§ Dataset excerpt:

* begin *

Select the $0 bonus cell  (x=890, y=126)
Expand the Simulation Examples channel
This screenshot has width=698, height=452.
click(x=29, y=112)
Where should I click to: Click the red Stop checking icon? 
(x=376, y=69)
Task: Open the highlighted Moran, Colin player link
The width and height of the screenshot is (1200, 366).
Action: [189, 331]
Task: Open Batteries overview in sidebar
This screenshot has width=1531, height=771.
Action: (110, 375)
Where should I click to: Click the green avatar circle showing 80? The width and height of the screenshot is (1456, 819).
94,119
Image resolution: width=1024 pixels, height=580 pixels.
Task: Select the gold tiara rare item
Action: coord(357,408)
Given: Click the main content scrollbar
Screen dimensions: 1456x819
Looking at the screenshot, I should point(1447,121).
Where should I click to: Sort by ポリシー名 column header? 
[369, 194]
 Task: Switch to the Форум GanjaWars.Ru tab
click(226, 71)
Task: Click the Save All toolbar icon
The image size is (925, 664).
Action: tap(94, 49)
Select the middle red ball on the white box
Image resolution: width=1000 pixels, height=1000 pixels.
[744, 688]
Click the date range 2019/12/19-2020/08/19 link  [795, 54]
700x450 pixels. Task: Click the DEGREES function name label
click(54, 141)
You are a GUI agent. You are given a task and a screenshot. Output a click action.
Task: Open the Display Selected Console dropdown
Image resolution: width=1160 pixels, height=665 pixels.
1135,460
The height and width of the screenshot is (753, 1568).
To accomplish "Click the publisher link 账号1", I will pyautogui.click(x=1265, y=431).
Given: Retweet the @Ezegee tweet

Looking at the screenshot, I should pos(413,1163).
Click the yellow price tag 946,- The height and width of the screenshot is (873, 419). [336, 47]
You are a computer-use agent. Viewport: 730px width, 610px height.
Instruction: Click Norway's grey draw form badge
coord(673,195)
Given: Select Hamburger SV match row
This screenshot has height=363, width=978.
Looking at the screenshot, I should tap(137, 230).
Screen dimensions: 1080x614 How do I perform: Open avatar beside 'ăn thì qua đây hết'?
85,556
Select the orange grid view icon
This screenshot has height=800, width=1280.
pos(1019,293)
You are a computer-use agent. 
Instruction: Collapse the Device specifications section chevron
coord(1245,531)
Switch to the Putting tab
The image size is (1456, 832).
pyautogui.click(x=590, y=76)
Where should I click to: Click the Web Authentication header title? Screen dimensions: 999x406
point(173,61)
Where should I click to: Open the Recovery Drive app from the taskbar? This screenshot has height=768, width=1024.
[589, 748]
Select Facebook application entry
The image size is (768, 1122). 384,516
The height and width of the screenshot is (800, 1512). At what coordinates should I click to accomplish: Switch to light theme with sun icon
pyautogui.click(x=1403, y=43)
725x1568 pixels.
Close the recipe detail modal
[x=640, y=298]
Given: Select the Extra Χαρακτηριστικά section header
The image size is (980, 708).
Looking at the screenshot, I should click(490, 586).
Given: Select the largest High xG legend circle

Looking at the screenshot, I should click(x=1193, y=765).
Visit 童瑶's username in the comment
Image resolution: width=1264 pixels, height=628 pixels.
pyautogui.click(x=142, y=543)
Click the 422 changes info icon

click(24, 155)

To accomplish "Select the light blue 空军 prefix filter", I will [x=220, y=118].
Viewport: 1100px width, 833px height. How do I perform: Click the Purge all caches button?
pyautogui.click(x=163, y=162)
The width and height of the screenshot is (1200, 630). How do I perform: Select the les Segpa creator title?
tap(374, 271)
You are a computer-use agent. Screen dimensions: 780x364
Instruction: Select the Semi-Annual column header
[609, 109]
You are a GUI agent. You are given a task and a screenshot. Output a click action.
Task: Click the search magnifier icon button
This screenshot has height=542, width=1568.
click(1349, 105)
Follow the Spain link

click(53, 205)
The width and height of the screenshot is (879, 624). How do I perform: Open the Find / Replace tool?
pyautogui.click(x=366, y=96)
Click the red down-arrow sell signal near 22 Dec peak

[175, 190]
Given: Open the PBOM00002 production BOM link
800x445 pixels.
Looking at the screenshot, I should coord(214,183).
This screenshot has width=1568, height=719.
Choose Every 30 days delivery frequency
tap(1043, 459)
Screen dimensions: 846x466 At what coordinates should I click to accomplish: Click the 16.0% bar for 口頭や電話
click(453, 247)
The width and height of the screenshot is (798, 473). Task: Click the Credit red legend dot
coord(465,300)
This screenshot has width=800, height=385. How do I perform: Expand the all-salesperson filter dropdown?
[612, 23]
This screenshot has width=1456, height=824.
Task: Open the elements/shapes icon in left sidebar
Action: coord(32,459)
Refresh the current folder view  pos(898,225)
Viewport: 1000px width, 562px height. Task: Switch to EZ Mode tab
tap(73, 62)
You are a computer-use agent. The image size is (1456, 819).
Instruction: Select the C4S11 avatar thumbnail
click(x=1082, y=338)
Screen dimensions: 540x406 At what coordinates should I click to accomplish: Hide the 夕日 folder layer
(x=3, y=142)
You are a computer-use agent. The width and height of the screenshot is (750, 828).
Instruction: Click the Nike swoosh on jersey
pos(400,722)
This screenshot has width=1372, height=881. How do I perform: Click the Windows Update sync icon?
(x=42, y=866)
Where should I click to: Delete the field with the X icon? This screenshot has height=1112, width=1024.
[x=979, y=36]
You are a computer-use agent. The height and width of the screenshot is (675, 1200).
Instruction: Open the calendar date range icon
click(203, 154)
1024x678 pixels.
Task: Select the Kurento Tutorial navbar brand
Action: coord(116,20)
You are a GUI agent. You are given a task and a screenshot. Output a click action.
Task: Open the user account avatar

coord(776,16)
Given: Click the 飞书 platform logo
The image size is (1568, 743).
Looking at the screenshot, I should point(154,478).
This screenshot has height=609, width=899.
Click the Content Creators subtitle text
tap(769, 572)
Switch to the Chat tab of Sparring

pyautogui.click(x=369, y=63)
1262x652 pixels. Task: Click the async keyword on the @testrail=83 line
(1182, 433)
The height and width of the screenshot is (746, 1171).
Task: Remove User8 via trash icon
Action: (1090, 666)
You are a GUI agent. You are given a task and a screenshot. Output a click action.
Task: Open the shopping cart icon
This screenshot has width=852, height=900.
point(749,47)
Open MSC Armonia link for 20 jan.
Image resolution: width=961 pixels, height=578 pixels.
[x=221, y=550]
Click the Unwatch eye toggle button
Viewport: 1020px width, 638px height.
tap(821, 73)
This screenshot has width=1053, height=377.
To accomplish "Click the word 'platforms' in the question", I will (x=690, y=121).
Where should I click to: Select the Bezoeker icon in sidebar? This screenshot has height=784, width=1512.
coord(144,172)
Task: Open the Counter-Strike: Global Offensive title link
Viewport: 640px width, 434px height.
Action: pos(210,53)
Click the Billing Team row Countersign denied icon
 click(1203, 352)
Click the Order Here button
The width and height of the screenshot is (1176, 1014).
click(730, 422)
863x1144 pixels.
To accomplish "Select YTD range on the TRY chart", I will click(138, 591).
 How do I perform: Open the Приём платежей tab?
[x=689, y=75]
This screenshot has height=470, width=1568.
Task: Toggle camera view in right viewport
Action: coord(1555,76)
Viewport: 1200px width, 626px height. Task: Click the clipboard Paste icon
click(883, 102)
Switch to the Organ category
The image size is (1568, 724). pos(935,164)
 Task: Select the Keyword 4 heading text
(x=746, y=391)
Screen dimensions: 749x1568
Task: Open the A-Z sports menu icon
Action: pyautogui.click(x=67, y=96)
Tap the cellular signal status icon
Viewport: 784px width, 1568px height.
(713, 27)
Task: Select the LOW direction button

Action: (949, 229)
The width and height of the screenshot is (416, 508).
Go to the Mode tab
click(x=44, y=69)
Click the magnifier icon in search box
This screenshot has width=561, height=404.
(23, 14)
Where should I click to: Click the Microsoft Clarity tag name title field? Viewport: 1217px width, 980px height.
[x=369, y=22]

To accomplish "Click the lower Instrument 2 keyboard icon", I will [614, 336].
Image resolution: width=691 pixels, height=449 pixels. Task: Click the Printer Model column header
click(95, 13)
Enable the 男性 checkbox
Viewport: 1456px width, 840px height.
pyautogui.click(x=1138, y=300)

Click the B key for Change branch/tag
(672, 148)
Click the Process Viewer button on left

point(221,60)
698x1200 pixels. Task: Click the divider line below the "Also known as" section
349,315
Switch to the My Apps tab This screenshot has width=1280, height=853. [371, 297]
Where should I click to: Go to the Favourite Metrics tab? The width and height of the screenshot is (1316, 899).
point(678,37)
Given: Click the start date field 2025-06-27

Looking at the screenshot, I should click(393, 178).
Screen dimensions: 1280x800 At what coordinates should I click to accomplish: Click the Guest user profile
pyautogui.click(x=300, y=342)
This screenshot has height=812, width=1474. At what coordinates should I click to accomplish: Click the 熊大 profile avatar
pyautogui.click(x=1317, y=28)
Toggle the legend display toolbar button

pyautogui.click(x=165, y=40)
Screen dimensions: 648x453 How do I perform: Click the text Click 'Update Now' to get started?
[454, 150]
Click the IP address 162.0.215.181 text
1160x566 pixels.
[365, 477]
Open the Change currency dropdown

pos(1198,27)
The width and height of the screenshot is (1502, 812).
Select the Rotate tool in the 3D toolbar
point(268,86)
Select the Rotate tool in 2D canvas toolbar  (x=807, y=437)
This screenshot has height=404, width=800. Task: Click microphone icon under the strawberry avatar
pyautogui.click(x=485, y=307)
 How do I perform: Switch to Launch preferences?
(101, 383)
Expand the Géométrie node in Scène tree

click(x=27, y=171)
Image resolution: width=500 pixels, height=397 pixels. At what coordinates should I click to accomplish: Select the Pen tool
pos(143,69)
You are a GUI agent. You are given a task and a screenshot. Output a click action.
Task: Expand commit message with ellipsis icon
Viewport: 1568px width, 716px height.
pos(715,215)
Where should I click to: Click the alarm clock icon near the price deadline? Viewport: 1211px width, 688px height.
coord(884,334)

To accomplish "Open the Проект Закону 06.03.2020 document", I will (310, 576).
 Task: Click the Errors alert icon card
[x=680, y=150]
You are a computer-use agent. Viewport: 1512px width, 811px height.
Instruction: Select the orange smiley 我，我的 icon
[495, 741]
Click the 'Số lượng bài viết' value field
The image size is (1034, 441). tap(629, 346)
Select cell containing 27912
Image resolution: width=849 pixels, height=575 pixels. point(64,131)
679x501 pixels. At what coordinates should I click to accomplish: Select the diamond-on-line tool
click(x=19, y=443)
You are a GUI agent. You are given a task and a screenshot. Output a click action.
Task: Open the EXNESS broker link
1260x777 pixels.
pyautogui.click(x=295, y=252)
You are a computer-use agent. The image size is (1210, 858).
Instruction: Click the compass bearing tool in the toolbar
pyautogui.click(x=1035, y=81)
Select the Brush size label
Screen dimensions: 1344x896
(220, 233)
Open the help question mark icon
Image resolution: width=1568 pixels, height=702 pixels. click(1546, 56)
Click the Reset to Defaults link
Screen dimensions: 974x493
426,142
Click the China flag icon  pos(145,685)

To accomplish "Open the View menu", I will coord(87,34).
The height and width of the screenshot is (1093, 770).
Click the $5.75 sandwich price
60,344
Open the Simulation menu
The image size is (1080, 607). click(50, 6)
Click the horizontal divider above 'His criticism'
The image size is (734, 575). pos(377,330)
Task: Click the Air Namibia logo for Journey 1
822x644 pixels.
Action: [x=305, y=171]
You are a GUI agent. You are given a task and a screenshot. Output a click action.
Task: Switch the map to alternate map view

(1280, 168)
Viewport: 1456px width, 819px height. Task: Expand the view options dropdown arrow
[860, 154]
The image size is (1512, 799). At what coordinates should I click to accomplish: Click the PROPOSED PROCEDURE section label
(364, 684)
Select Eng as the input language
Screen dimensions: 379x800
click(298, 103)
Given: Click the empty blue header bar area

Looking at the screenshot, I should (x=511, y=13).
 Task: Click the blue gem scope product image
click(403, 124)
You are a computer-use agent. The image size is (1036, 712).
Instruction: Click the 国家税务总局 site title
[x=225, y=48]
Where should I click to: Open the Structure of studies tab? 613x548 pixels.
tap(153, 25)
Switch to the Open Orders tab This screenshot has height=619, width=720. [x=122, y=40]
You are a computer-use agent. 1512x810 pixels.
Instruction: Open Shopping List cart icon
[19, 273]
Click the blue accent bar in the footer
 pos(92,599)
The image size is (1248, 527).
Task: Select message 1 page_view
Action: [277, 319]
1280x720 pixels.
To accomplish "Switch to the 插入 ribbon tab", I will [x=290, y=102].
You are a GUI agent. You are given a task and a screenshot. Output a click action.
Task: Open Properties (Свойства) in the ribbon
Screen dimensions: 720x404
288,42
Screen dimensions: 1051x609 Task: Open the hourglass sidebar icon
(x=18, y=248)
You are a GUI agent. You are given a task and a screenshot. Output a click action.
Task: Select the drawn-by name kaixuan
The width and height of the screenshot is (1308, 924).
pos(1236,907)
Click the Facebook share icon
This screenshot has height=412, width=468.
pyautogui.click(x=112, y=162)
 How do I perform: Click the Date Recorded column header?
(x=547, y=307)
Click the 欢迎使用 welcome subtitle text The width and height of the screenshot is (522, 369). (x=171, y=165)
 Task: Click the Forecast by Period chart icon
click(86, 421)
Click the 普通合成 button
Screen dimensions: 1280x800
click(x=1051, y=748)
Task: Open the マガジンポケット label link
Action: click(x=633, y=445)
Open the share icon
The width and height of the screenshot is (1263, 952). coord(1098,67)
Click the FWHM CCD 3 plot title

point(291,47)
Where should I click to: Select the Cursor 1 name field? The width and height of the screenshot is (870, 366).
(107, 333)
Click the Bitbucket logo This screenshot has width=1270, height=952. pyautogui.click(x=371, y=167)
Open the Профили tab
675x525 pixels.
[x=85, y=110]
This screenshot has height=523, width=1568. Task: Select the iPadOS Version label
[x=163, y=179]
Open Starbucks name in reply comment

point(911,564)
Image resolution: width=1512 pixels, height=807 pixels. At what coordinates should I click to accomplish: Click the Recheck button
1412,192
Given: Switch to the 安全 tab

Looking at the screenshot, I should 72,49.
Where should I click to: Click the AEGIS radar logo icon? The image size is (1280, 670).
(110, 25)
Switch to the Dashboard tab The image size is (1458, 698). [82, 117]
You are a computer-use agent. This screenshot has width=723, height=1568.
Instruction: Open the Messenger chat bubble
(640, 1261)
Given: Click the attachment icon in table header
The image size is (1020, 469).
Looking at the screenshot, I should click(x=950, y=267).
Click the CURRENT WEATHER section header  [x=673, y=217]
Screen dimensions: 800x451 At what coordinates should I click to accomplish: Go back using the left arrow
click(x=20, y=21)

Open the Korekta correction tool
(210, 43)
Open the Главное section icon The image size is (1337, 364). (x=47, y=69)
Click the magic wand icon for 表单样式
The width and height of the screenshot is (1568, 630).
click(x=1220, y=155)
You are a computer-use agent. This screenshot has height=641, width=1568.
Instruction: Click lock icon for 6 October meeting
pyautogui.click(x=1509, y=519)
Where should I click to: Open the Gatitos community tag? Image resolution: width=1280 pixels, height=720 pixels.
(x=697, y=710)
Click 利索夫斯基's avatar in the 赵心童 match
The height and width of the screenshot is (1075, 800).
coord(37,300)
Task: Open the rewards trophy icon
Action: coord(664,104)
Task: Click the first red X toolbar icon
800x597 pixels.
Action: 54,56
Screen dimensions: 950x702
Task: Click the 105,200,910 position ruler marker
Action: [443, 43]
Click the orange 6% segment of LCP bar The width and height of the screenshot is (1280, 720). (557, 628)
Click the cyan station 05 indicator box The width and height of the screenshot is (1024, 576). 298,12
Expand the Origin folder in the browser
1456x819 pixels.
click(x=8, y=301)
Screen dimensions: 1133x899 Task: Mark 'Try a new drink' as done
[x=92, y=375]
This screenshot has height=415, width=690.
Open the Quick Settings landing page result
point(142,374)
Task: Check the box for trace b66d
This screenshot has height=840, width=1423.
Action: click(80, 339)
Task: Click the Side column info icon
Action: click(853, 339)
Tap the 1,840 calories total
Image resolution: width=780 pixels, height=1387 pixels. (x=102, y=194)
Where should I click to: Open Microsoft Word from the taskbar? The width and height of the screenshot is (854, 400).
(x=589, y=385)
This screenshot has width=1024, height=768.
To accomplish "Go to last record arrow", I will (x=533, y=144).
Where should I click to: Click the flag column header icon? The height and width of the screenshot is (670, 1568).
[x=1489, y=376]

* end *

§ PROBLEM DETAILS: Reproduce the items from the line with "Click the CURRENT" to the line with "will (x=533, y=144).", keeping each line as it appears.

§ FULL OUTPUT:
Click the CURRENT WEATHER section header  [x=673, y=217]
Screen dimensions: 800x451 At what coordinates should I click to accomplish: Go back using the left arrow
click(x=20, y=21)

Open the Korekta correction tool
(210, 43)
Open the Главное section icon The image size is (1337, 364). (x=47, y=69)
Click the magic wand icon for 表单样式
The width and height of the screenshot is (1568, 630).
click(x=1220, y=155)
You are a computer-use agent. This screenshot has height=641, width=1568.
Instruction: Click lock icon for 6 October meeting
pyautogui.click(x=1509, y=519)
Where should I click to: Open the Gatitos community tag? Image resolution: width=1280 pixels, height=720 pixels.
(x=697, y=710)
Click 利索夫斯基's avatar in the 赵心童 match
The height and width of the screenshot is (1075, 800).
coord(37,300)
Task: Open the rewards trophy icon
Action: coord(664,104)
Task: Click the first red X toolbar icon
800x597 pixels.
Action: 54,56
Screen dimensions: 950x702
Task: Click the 105,200,910 position ruler marker
Action: [443, 43]
Click the orange 6% segment of LCP bar The width and height of the screenshot is (1280, 720). (557, 628)
Click the cyan station 05 indicator box The width and height of the screenshot is (1024, 576). 298,12
Expand the Origin folder in the browser
1456x819 pixels.
click(x=8, y=301)
Screen dimensions: 1133x899 Task: Mark 'Try a new drink' as done
[x=92, y=375]
This screenshot has height=415, width=690.
Open the Quick Settings landing page result
point(142,374)
Task: Check the box for trace b66d
This screenshot has height=840, width=1423.
Action: click(80, 339)
Task: Click the Side column info icon
Action: click(853, 339)
Tap the 1,840 calories total
Image resolution: width=780 pixels, height=1387 pixels. (x=102, y=194)
Where should I click to: Open Microsoft Word from the taskbar? The width and height of the screenshot is (854, 400).
(x=589, y=385)
This screenshot has width=1024, height=768.
To accomplish "Go to last record arrow", I will (x=533, y=144).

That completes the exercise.